Vorläufige Rezension auf Basis der ersten vier Folgen Fallout auf Amazon Prime. Leichte Prämisse- und Figuren-Spoiler
Ok, wow. Nachdem ich nun die Hälfte der ersten Staffel von Fallout auf Prime Video gesehen habe, bin ich zwar sicher, dass es nicht meine Lieblingsserie in diesem Jahr wird (an Shogun kommen nicht mal Drachen so schnell vorbei). Aber für mich ist es die bisher überzeugendste filmische Annäherung an einen Videospielstoff, an die ich mich erinnern kann.

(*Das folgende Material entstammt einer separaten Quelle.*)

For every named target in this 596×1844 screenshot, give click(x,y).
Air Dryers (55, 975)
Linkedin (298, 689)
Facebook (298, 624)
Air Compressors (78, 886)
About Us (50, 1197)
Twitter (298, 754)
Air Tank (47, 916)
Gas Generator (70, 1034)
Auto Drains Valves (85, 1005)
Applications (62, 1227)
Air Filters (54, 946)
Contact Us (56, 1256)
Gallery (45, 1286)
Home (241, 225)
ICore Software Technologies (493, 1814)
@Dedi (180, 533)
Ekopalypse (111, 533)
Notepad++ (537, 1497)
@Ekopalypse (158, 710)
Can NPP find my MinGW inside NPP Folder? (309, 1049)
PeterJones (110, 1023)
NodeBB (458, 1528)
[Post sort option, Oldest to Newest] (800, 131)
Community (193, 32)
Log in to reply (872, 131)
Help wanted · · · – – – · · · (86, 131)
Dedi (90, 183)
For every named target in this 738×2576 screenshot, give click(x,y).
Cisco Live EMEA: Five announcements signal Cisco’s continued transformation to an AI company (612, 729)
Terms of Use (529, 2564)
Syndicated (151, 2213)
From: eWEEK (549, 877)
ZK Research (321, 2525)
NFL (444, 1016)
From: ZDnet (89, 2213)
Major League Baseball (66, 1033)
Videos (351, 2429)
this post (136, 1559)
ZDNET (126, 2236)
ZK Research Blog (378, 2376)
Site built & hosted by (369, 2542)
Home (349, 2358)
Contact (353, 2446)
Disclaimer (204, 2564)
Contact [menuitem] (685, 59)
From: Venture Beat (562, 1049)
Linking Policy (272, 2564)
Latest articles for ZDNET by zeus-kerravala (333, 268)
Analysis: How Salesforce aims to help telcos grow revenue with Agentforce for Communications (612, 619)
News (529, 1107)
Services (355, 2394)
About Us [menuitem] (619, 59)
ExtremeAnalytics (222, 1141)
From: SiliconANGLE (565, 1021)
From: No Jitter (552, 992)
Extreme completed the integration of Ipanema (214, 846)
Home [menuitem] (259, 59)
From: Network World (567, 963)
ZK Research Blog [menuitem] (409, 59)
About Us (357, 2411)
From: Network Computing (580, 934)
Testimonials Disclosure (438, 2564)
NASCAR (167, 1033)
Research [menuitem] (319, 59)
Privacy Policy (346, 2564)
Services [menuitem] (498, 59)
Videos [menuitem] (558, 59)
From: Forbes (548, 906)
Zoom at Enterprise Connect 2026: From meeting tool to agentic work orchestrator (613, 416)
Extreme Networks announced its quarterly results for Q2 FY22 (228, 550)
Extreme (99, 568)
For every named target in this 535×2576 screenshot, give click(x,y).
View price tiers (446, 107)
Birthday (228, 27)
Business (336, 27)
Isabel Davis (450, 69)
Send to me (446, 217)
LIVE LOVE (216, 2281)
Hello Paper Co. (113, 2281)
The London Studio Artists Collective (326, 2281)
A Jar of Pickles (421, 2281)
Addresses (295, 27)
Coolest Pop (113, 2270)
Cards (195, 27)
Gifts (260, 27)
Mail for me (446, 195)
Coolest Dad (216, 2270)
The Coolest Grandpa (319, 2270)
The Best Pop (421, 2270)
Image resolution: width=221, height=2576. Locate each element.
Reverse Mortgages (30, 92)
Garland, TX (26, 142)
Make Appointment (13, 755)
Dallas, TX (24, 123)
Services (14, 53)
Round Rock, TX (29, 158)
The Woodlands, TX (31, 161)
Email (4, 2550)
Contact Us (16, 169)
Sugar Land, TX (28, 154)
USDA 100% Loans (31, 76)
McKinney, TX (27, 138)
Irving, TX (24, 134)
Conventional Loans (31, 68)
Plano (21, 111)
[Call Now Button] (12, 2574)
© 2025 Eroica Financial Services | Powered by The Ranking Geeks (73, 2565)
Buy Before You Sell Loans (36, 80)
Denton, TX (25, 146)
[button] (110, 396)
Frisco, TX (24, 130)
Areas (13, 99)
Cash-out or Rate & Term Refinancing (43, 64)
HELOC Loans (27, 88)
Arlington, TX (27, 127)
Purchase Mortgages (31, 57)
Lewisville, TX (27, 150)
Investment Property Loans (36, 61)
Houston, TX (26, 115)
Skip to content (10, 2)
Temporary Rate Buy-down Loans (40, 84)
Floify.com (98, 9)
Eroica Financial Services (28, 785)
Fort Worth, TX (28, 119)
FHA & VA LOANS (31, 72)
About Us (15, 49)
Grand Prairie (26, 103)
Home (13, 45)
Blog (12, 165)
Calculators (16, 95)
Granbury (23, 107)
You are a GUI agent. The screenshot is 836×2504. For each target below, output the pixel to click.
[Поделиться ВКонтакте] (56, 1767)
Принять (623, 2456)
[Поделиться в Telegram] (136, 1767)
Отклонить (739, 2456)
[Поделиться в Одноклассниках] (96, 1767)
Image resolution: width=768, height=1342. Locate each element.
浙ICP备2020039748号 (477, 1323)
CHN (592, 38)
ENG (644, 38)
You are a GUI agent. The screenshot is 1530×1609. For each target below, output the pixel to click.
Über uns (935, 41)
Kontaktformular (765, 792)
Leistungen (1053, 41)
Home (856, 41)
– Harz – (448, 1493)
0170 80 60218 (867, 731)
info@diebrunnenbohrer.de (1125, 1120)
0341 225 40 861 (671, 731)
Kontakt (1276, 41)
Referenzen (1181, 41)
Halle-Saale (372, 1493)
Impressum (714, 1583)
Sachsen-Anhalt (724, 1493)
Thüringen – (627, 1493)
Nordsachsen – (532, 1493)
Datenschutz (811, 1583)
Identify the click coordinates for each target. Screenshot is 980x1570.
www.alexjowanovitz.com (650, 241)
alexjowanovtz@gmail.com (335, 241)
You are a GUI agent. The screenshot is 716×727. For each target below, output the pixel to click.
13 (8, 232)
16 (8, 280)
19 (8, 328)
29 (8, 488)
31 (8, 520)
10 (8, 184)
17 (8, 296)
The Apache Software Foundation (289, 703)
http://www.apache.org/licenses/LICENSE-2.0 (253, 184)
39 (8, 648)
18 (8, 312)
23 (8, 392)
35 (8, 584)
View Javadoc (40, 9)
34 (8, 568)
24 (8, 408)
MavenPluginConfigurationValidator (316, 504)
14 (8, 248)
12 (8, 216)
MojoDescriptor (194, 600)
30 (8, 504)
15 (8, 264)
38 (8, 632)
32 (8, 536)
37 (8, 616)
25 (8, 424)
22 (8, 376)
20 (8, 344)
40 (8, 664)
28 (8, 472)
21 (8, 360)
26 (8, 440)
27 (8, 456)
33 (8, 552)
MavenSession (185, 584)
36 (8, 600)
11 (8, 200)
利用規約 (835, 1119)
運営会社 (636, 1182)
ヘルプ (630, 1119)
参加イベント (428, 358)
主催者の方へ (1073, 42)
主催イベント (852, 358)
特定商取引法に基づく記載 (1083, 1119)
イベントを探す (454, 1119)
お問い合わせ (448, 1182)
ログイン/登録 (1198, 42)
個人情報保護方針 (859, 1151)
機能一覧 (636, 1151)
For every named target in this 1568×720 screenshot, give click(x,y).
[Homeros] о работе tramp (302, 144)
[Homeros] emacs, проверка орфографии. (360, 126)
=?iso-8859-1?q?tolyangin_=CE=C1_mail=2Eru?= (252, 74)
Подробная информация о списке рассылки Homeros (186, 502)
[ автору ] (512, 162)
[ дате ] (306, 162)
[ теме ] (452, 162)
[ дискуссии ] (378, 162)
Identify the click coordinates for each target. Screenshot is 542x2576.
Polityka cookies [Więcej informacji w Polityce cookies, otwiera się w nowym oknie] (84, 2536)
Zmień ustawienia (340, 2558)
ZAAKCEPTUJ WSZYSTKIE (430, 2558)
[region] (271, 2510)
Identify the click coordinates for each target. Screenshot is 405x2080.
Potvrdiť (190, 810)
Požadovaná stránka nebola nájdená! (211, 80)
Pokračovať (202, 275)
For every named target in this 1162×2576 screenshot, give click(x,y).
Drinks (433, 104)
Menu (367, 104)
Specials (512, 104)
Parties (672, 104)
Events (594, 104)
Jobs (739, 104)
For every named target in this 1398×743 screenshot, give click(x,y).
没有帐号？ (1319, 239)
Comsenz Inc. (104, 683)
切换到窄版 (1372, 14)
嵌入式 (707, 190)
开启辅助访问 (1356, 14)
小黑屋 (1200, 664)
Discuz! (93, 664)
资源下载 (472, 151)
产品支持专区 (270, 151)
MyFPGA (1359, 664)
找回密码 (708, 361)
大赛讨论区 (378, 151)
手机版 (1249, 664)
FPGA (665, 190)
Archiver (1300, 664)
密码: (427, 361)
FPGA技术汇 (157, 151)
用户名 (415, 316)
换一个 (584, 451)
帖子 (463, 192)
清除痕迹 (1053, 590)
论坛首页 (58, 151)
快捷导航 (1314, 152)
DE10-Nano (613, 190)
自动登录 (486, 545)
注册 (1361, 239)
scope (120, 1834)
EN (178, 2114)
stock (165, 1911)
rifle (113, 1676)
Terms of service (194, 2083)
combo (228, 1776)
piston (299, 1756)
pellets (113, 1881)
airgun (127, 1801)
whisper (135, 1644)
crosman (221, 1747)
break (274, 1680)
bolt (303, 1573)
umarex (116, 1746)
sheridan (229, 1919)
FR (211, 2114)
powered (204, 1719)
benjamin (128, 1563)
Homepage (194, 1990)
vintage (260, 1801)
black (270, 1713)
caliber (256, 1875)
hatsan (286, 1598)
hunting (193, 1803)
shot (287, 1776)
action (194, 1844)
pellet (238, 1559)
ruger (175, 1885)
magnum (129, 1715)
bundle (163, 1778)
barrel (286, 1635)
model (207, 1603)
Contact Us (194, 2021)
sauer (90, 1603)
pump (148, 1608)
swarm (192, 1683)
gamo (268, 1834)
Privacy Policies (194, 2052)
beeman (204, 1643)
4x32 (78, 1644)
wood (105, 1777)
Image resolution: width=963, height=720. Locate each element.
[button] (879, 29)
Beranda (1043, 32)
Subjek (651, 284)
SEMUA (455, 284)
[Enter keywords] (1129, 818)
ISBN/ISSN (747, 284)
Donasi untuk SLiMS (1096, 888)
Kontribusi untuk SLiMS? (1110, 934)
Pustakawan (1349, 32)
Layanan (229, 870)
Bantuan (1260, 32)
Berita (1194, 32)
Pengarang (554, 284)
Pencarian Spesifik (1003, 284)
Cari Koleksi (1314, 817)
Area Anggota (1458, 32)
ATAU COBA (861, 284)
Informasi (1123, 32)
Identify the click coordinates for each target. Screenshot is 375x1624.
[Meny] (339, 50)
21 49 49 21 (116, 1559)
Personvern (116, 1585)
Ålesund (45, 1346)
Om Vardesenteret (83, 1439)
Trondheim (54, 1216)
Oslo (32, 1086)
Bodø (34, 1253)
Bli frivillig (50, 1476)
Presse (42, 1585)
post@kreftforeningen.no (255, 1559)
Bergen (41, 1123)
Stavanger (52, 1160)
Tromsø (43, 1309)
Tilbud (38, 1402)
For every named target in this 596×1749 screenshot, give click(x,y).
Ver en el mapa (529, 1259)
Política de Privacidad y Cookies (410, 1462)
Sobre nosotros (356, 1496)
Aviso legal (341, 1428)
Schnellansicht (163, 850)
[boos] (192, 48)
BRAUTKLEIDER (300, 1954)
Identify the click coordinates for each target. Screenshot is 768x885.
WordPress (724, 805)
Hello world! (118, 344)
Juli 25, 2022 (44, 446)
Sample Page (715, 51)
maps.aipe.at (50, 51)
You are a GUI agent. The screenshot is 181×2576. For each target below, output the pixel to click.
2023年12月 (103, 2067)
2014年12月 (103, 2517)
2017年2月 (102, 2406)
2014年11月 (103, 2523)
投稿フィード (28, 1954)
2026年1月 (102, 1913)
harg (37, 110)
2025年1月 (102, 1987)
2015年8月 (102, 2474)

Ich würde das vor Kreativität und visueller Dynamik nur so prickelnde Arcane zwar noch etwas höher einstufen, aber die Show an sich hat entschieden weniger mit ihrer Vorlage zu tun, als das, was Westworld-Showrunner Jonathan Nolan nun mit Fallout gemacht hat. Das fängt einfach wahnsinnig gut ein, wie sich eines dieser Bethesda-RPGs anfühlt. Und im Vergleich mit The Last of Us ist Fallout im Ton zielsicherer und im Pacing geschickter als Craig Mazins HBO-Umdichtung von Naughty Dogs hochgelobtem Action-Adventure. Kurzum: Viel besser hätte das hier nicht laufen können.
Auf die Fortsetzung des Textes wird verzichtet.